TASK INSTRUCTIONS:
Go through the data below and return each line containing the word "period".

Saved data entries
== Segment start ==

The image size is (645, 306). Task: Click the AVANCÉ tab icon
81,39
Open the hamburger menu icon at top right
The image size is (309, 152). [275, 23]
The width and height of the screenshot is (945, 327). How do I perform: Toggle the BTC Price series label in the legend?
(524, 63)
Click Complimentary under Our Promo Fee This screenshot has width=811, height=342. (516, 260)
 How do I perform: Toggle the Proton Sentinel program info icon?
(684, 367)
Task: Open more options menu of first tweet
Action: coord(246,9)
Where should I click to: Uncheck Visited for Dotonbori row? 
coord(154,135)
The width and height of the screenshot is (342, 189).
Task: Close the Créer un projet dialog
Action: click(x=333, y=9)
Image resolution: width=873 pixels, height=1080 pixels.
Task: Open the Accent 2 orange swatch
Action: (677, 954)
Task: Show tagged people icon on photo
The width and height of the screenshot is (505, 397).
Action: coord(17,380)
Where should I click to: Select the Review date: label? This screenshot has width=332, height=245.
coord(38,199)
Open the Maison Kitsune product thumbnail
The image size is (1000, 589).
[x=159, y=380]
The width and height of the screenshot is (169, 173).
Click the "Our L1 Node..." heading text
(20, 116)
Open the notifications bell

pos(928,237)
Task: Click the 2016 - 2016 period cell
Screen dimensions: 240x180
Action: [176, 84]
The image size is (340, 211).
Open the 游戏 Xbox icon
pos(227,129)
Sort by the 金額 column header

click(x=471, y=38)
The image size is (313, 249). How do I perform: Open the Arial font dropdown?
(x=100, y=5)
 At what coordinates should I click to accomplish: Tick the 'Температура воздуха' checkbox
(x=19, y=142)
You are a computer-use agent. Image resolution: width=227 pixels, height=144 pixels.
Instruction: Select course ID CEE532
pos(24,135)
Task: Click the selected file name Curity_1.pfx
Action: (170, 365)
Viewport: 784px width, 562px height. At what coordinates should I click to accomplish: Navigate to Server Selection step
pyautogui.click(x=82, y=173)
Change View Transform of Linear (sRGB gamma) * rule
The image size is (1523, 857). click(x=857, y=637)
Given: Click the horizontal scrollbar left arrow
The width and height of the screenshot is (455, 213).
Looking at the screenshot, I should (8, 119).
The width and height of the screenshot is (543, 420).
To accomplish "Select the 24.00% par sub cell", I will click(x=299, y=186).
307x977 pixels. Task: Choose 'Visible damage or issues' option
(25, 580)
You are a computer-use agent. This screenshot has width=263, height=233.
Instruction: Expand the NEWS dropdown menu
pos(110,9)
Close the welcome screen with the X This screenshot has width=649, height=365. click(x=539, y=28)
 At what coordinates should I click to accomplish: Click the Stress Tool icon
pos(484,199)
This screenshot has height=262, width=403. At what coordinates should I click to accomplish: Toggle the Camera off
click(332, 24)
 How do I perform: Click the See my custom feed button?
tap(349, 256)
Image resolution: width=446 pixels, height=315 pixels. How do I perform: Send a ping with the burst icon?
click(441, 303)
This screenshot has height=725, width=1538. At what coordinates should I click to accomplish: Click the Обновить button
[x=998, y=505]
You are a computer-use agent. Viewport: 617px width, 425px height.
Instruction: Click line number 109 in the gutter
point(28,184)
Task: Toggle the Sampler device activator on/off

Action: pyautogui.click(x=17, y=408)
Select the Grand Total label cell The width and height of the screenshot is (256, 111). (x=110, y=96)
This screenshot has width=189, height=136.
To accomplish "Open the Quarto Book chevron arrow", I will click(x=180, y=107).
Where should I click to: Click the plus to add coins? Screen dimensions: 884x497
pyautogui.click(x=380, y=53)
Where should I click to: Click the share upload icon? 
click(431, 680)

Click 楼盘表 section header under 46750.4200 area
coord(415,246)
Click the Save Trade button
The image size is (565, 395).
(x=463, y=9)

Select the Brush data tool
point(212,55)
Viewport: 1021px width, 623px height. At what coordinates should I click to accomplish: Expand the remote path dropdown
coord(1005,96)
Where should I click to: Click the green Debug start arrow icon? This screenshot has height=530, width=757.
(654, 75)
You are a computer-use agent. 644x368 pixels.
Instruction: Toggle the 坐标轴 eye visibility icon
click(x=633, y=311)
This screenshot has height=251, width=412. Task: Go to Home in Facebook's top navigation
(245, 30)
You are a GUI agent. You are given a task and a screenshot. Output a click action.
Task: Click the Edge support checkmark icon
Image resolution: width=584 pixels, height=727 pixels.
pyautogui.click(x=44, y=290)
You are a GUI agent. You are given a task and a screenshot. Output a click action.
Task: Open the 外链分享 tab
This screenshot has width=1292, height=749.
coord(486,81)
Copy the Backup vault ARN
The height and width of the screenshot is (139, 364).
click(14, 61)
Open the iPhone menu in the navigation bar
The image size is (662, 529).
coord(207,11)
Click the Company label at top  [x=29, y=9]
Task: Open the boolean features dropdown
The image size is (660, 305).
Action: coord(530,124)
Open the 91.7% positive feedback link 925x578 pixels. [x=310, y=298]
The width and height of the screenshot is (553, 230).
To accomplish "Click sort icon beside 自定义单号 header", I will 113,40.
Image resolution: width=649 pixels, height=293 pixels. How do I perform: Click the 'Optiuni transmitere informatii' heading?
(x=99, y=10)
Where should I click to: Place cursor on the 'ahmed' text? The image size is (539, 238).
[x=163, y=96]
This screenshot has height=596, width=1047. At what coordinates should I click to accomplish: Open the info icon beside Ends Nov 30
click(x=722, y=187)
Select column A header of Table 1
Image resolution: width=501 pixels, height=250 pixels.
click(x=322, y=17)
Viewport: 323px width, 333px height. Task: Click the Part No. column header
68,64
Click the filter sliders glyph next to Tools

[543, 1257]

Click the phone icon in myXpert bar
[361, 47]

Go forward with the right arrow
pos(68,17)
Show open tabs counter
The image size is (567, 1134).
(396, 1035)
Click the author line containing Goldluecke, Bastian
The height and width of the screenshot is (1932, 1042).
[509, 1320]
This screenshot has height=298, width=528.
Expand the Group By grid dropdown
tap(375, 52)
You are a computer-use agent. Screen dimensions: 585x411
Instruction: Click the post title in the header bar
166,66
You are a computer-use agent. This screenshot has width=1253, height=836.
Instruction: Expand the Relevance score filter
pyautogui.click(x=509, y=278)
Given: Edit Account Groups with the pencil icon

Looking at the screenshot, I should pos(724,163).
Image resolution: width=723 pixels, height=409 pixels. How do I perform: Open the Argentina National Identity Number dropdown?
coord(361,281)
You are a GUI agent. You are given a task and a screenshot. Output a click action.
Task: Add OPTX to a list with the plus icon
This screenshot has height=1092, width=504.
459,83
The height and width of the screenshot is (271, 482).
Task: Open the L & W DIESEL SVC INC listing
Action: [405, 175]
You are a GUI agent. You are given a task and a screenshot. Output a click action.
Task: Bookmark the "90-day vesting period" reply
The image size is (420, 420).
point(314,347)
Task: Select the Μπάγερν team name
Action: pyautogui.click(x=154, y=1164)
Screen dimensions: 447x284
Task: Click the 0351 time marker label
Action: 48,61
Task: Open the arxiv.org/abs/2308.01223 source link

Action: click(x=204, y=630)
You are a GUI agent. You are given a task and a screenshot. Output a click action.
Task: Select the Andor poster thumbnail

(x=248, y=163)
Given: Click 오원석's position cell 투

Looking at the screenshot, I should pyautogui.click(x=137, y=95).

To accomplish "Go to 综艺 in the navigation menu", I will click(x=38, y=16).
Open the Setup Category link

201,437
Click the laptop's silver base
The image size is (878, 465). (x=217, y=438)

== Segment end ==

ANSWER BOX:
Task: Click the 2016 - 2016 period cell
Task: Bookmark the "90-day vesting period" reply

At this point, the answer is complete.